Listed entries
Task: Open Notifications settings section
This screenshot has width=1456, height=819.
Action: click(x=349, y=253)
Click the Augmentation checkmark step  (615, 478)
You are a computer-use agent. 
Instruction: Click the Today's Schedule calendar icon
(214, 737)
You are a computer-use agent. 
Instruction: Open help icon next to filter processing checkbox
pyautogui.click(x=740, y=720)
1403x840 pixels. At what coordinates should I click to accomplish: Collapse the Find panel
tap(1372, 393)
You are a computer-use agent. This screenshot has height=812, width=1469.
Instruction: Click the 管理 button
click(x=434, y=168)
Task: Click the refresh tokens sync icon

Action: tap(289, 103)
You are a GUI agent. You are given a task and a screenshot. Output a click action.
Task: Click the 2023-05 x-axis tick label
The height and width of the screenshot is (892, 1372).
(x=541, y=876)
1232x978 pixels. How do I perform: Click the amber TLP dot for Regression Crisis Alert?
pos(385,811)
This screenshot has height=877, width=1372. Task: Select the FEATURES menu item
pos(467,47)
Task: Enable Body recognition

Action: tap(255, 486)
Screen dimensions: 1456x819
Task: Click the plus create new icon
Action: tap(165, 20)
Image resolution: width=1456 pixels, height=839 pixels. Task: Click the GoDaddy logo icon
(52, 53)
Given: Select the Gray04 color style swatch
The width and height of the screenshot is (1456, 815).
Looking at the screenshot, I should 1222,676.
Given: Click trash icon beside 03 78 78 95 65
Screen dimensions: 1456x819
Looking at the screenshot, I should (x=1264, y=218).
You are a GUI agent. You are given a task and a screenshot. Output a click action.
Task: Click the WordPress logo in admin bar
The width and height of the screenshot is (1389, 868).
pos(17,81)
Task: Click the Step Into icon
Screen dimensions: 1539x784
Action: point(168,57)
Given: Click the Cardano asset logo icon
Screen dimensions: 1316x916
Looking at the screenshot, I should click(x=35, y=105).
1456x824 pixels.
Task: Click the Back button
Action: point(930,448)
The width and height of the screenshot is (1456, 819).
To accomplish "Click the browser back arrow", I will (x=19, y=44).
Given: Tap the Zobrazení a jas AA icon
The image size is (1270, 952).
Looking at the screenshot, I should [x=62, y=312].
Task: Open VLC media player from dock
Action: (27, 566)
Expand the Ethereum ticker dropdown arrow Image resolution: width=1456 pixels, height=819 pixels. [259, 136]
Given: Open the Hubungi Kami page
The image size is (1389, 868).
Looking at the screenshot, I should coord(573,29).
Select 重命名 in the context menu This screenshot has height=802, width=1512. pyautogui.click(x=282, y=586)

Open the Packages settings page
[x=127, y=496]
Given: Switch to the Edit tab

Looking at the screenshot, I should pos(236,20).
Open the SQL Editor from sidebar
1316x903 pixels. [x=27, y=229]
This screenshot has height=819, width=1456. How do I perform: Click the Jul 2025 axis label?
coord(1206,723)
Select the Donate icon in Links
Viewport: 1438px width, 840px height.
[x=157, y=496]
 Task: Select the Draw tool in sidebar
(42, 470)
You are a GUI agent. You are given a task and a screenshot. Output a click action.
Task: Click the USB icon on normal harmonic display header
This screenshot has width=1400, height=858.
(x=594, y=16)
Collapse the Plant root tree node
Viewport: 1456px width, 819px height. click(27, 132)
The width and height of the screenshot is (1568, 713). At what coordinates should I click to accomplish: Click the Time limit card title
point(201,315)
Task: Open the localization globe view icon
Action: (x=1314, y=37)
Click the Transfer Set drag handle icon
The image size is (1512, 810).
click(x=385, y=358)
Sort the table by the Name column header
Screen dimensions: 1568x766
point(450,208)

What to do
Every record above must be printed again exactly.

Answer below
Task: Open Notifications settings section
This screenshot has width=1456, height=819.
Action: click(x=349, y=253)
Click the Augmentation checkmark step  (615, 478)
You are a computer-use agent. 
Instruction: Click the Today's Schedule calendar icon
(214, 737)
You are a computer-use agent. 
Instruction: Open help icon next to filter processing checkbox
pyautogui.click(x=740, y=720)
1403x840 pixels. At what coordinates should I click to accomplish: Collapse the Find panel
tap(1372, 393)
You are a computer-use agent. This screenshot has height=812, width=1469.
Instruction: Click the 管理 button
click(x=434, y=168)
Task: Click the refresh tokens sync icon

Action: tap(289, 103)
You are a GUI agent. You are given a task and a screenshot. Output a click action.
Task: Click the 2023-05 x-axis tick label
The height and width of the screenshot is (892, 1372).
(x=541, y=876)
1232x978 pixels. How do I perform: Click the amber TLP dot for Regression Crisis Alert?
pos(385,811)
This screenshot has height=877, width=1372. Task: Select the FEATURES menu item
pos(467,47)
Task: Enable Body recognition

Action: tap(255, 486)
Screen dimensions: 1456x819
Task: Click the plus create new icon
Action: tap(165, 20)
Image resolution: width=1456 pixels, height=839 pixels. Task: Click the GoDaddy logo icon
(52, 53)
Given: Select the Gray04 color style swatch
The width and height of the screenshot is (1456, 815).
Looking at the screenshot, I should 1222,676.
Given: Click trash icon beside 03 78 78 95 65
Screen dimensions: 1456x819
Looking at the screenshot, I should (x=1264, y=218).
You are a GUI agent. You are given a task and a screenshot. Output a click action.
Task: Click the WordPress logo in admin bar
The width and height of the screenshot is (1389, 868).
pos(17,81)
Task: Click the Step Into icon
Screen dimensions: 1539x784
Action: point(168,57)
Given: Click the Cardano asset logo icon
Screen dimensions: 1316x916
Looking at the screenshot, I should click(x=35, y=105).
1456x824 pixels.
Task: Click the Back button
Action: point(930,448)
The width and height of the screenshot is (1456, 819).
To accomplish "Click the browser back arrow", I will (x=19, y=44).
Given: Tap the Zobrazení a jas AA icon
The image size is (1270, 952).
Looking at the screenshot, I should [x=62, y=312].
Task: Open VLC media player from dock
Action: (27, 566)
Expand the Ethereum ticker dropdown arrow Image resolution: width=1456 pixels, height=819 pixels. [259, 136]
Given: Open the Hubungi Kami page
The image size is (1389, 868).
Looking at the screenshot, I should coord(573,29).
Select 重命名 in the context menu This screenshot has height=802, width=1512. pyautogui.click(x=282, y=586)

Open the Packages settings page
[x=127, y=496]
Given: Switch to the Edit tab

Looking at the screenshot, I should pos(236,20).
Open the SQL Editor from sidebar
1316x903 pixels. [x=27, y=229]
This screenshot has height=819, width=1456. How do I perform: Click the Jul 2025 axis label?
coord(1206,723)
Select the Donate icon in Links
Viewport: 1438px width, 840px height.
[x=157, y=496]
 Task: Select the Draw tool in sidebar
(42, 470)
You are a GUI agent. You are given a task and a screenshot. Output a click action.
Task: Click the USB icon on normal harmonic display header
This screenshot has width=1400, height=858.
(x=594, y=16)
Collapse the Plant root tree node
Viewport: 1456px width, 819px height. click(27, 132)
The width and height of the screenshot is (1568, 713). At what coordinates should I click to accomplish: Click the Time limit card title
point(201,315)
Task: Open the localization globe view icon
Action: (x=1314, y=37)
Click the Transfer Set drag handle icon
The image size is (1512, 810).
click(x=385, y=358)
Sort the table by the Name column header
Screen dimensions: 1568x766
point(450,208)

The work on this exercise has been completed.